## Work item:
Find every line with the string "agent" in the material below and copy it.

## Records provided:
»»

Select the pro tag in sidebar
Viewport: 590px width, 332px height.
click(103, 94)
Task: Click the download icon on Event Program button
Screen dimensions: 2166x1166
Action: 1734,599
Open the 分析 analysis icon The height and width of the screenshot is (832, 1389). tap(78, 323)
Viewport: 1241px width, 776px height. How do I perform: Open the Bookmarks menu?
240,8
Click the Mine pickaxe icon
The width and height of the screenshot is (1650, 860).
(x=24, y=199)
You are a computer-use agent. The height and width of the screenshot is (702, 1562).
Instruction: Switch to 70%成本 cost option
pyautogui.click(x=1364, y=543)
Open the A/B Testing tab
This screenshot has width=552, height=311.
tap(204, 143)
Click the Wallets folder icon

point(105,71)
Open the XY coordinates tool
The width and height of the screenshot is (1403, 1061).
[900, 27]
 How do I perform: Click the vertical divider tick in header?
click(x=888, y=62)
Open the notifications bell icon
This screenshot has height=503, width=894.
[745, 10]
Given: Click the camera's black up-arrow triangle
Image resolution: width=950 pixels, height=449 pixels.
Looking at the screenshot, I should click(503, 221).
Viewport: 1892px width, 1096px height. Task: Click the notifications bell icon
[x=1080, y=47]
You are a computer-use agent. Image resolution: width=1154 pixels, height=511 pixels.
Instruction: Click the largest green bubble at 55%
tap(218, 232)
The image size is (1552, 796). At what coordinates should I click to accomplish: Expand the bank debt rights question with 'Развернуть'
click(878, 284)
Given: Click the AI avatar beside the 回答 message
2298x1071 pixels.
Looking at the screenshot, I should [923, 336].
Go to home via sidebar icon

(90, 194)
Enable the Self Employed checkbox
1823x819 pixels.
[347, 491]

««

## Answer section:
You are a computer-use agent. The height and width of the screenshot is (702, 1562).
You are a computer-use agent. Image resolution: width=1154 pixels, height=511 pixels.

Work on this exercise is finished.